Short task -
Lay out the lines below as a numbered list, starting with the line containing "1280x679 pixels." and continuing through the end of the records, with both ends included. Omit any blank lines and leave the pictures out of your answer.

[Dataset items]
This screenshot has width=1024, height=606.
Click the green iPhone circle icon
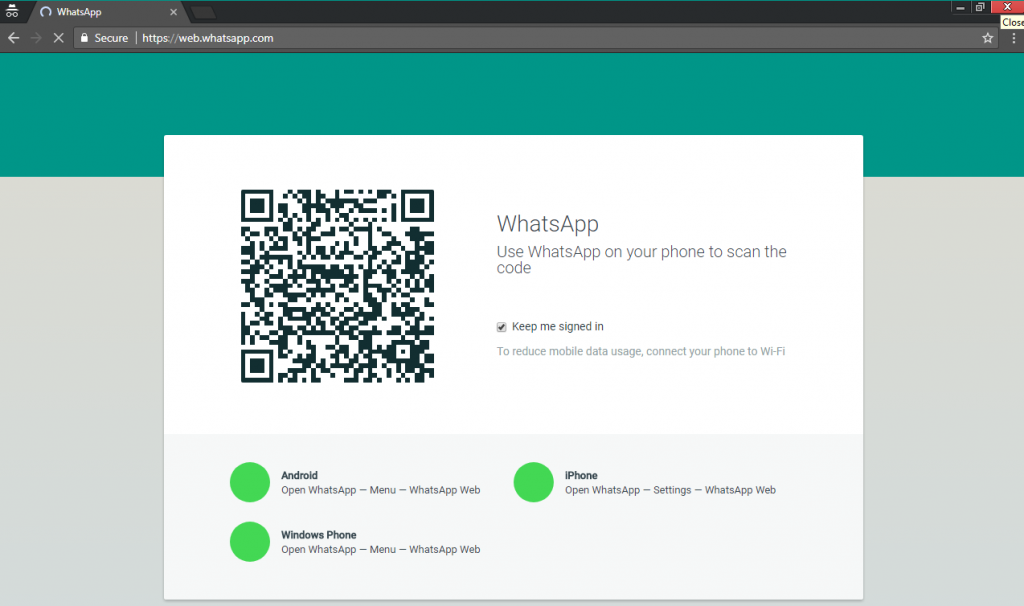533,482
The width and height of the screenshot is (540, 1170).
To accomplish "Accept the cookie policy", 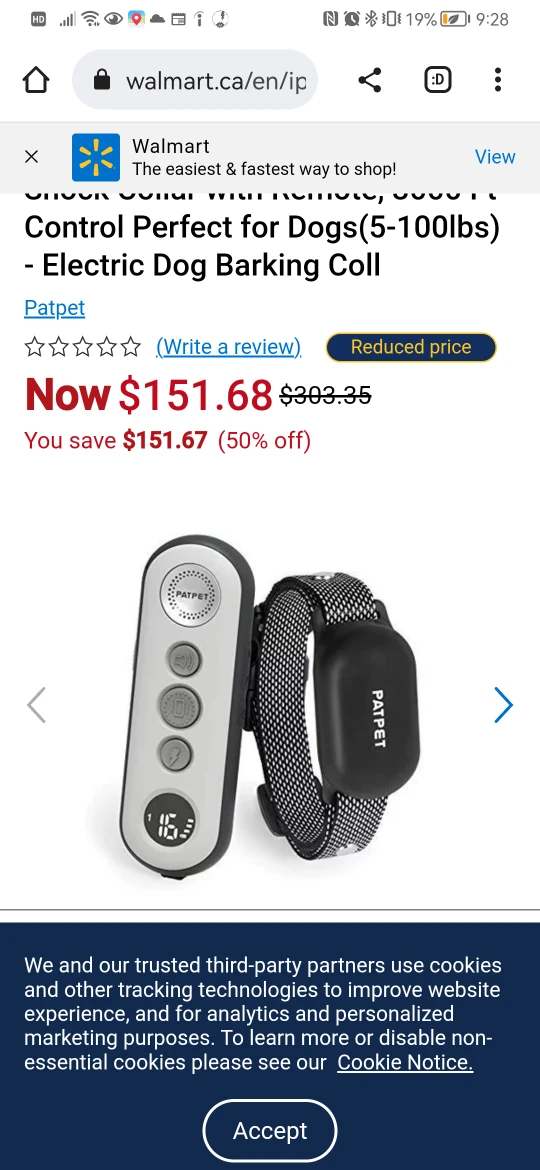I will (270, 1131).
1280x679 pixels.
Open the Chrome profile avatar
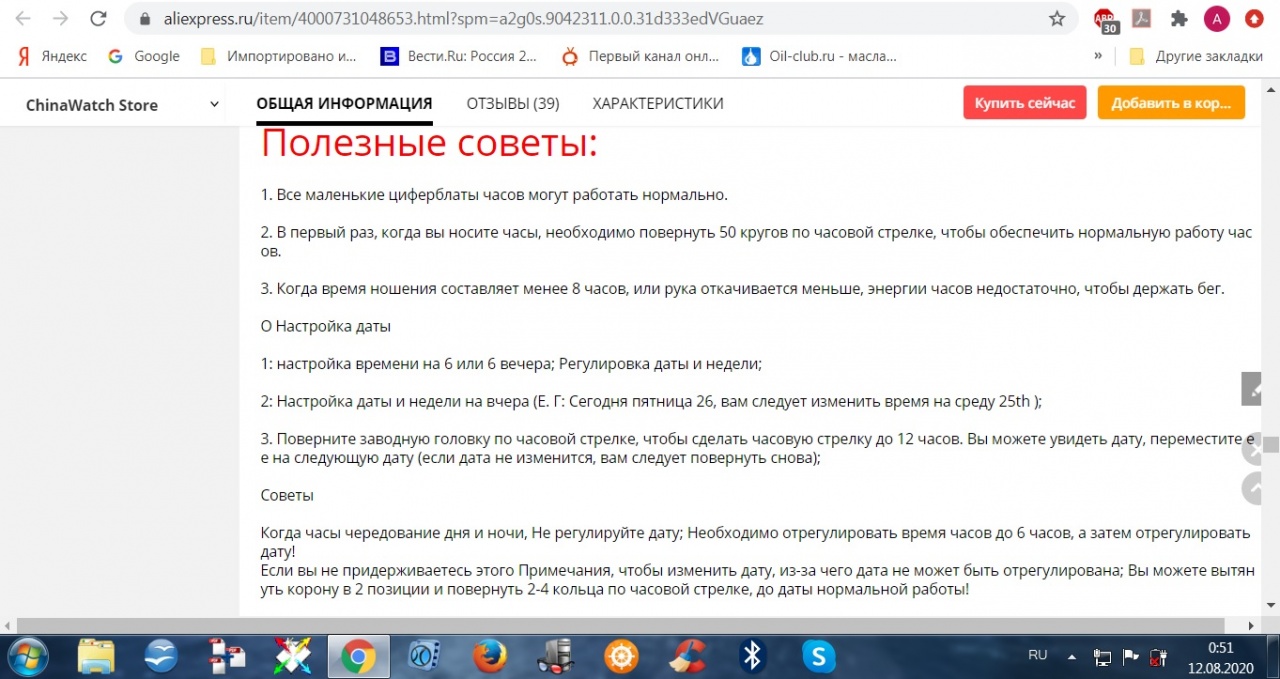click(1216, 19)
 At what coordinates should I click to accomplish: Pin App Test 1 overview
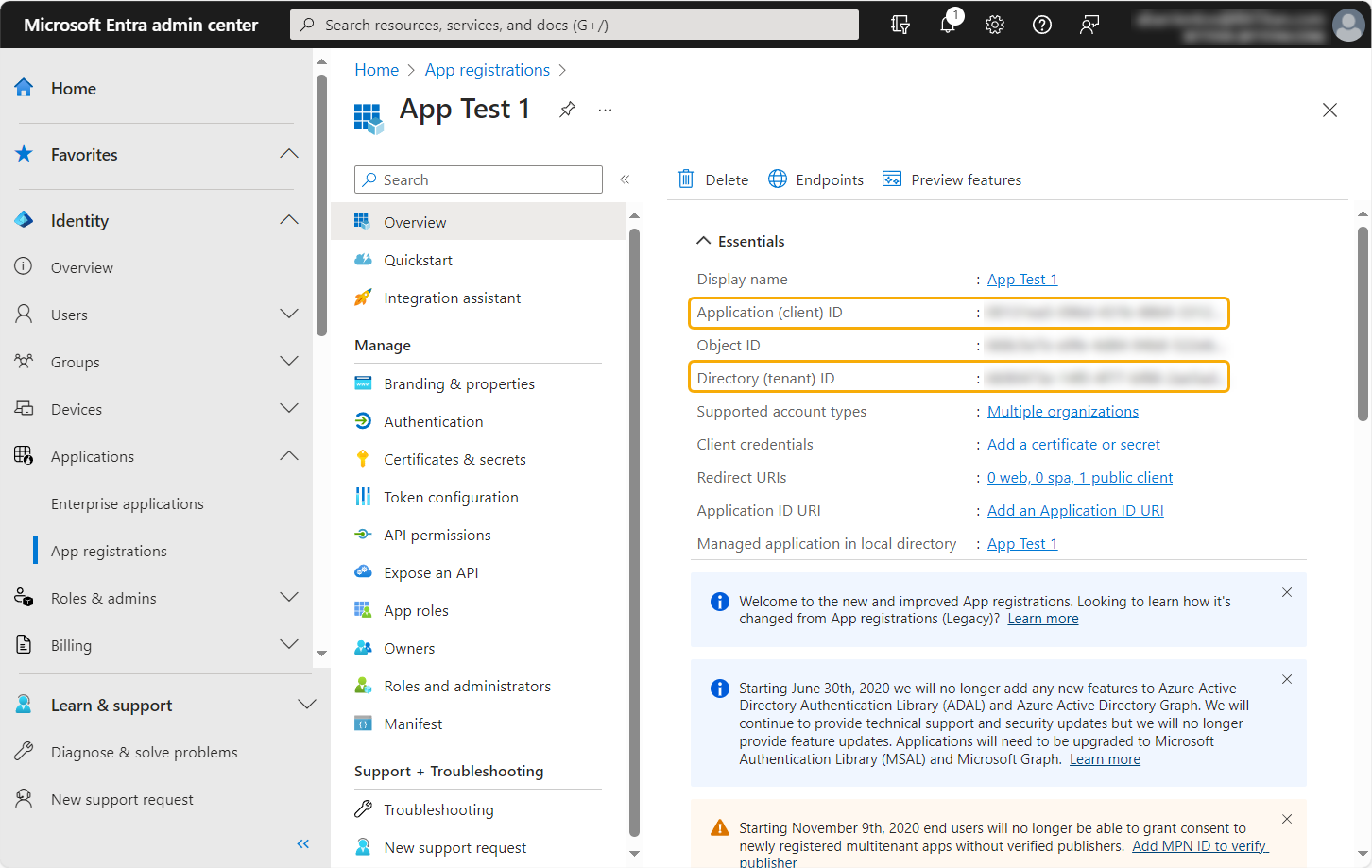tap(567, 109)
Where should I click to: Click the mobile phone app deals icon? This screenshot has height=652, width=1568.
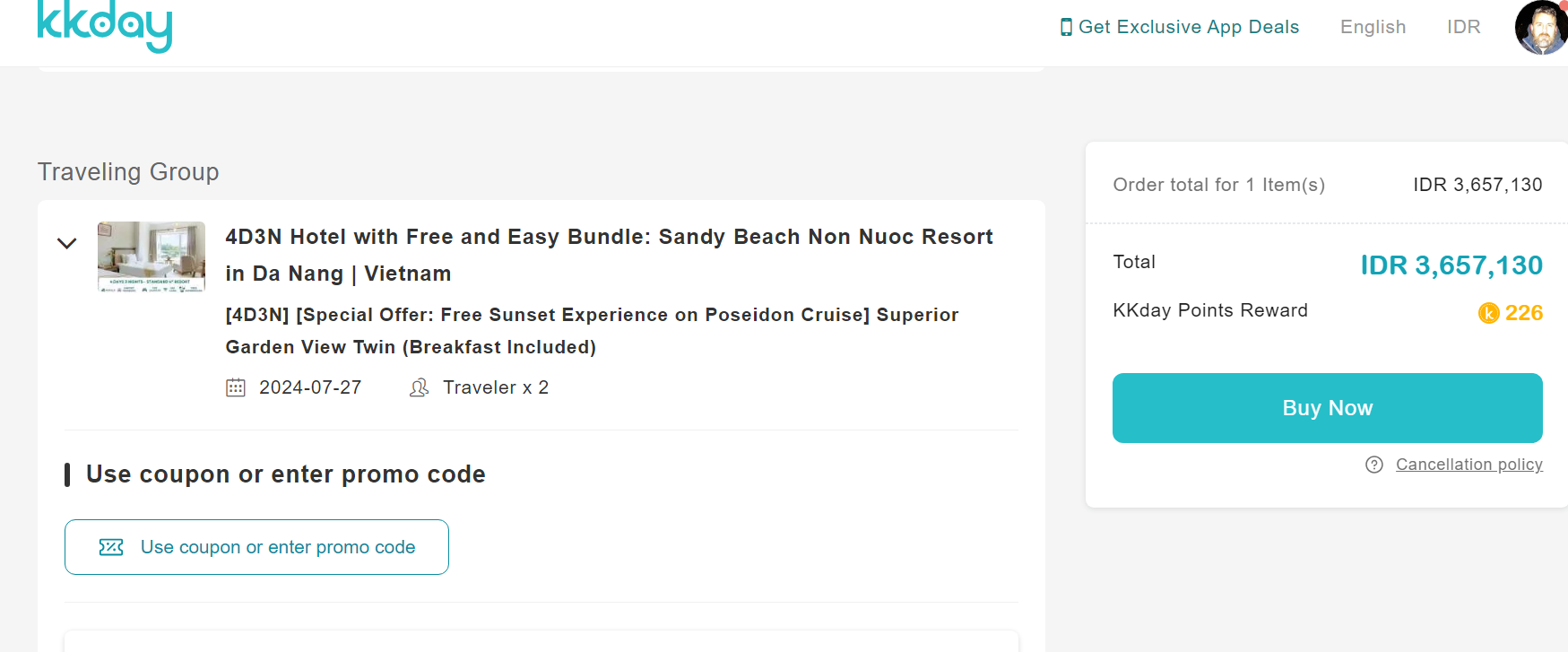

Written solution -
1. 1280x679 pixels.
2. Open the Chrome profile avatar
3. click(1216, 19)
4.  At what coordinates should I click to accomplish: Pin App Test 1 overview
5. tap(567, 109)
6. Where should I click to: Click the mobile phone app deals icon? This screenshot has height=652, width=1568.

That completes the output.